King's Lynn learning support assistant shares 'terrifying nightmare' of Ukraine invasion
A Lynn school worker has tonight told of her terror at the Russian invasion of her native Ukraine.
Tanya Mikulova spoke as the colours of the Ukrainian flag were projected onto Lynn's Town Hall in an act of solidarity following the attack, which began in the early hours of yesterday.
Other public buildings in the town, including the Custom House and the Corn Exchange, will also be similarly lit for the next seven days.
Mrs Mikulova's mother and sister live near Ukraine's capital, Kyiv.
Although they are safe at the moment and she has been able to communicate with them, she described the situation as a "terrifying nightmare".
She said: "They've been trapped in their house. They've been advised to shelter, not to go out."
"I've been worried about them for weeks now but no-one could believe it would go this far."

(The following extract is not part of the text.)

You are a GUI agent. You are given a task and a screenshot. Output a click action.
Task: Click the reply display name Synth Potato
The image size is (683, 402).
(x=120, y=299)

"I've had so many messages from my friends who I studied with and it's absolutely heartbreaking when you know someone you love is experiencing something like this in the 21st century.

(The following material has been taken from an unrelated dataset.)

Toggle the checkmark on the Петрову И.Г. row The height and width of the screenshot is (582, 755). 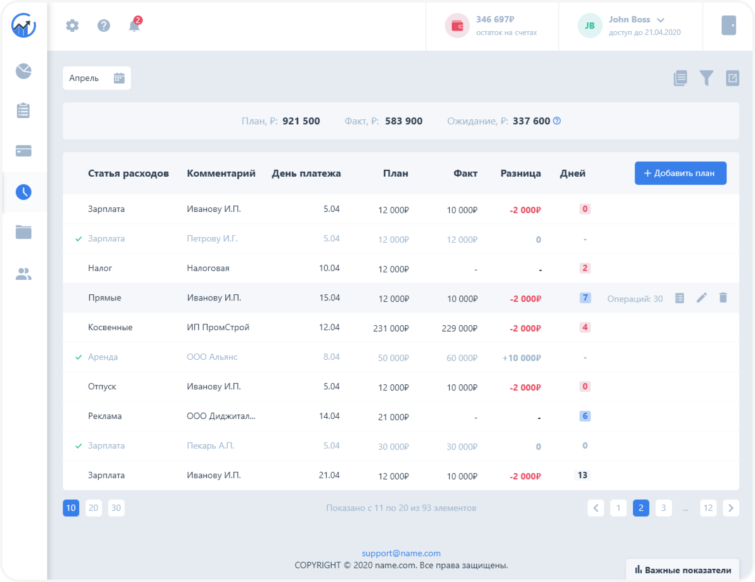78,239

"It's really difficult not to know what tomorrow will bring."
"The last 48 hours has been a terrifying nightmare. I didn't sleep for nights now and I couldn't go to work this morning as I was terrified for my family, feeling hopeless.
"There is nothing you can do except praying, praying, praying."
Mrs Mikulova, who has lived in Lynn for the past 18 years, says she has contacted North West Norfolk MP James Wild about the possibility of bringing her mother and sister to Britain.
She also thanked colleagues and families at the St Martha's RC Primary School in Gaywood, where she works as a learning support assistant, for their backing during the crisis.
She said: "They are such beautiful people. They are like family to me. I had so many wellwishes for my country, for myself, my family.
"I never had so many messages in my life as I did in the last 24 hours."
Tonight's event was attended by senior figures from across the political spectrum, as well as faith leaders and members of the public.
West Norfolk's Mayor, Harry Humphrey, described the invasion as "an abhorrent act, based on blatant lies".
He added: “All members of this Council join people in our Borough, country and across the civilised world, in pledging support to Ukraine and condemning this act of war against a free and independent country by a deranged dictator and his cronies.”
Borough council leader Stuart Dark worked in Ukraine following the shooting down of the Malaysian Airlines flight MH17 by a Russian-controlled missile in 2014.
He said: “I am personally sickened to the core that this sovereign state and the proud welcoming people I got to know, so European in culture, outlook and aspirations have once more become the victim of unprovoked, unjustifiable and extreme military aggression from a neighbouring regime that is ignoring international law and all diplomatic norms.
“In these dark days for Ukraine, democracy and the world it’s right for us to send this message of solidarity and support to Ukrainians everywhere and to the Russian regime to stop this humanitarian and military crisis of their sole making escalating.”
Sandra Squire, deputy leader of the main opposition Independent group, said the invasion was a "catastrophe for democracy".
She added: “If history is not to repeat itself, Putin needs to bring this evil conflict to an end and leave the Ukraine people to once again steer their own course.
“We extend our deepest sympathy and support to our brave Ukrainian friends, both in Ukraine itself and those now living in West Norfolk.”
Labour group leader Charles Joyce said: “The lessons of history have not been learnt. Wherever there is an aggressor he will be resisted.
“Let us all hope the good work and courage of Vasily Arkhipov and Stanislav Petrov is not put at risk. Both were Soviet military officers, who at different times in history, can rightly be said to have saved the world.”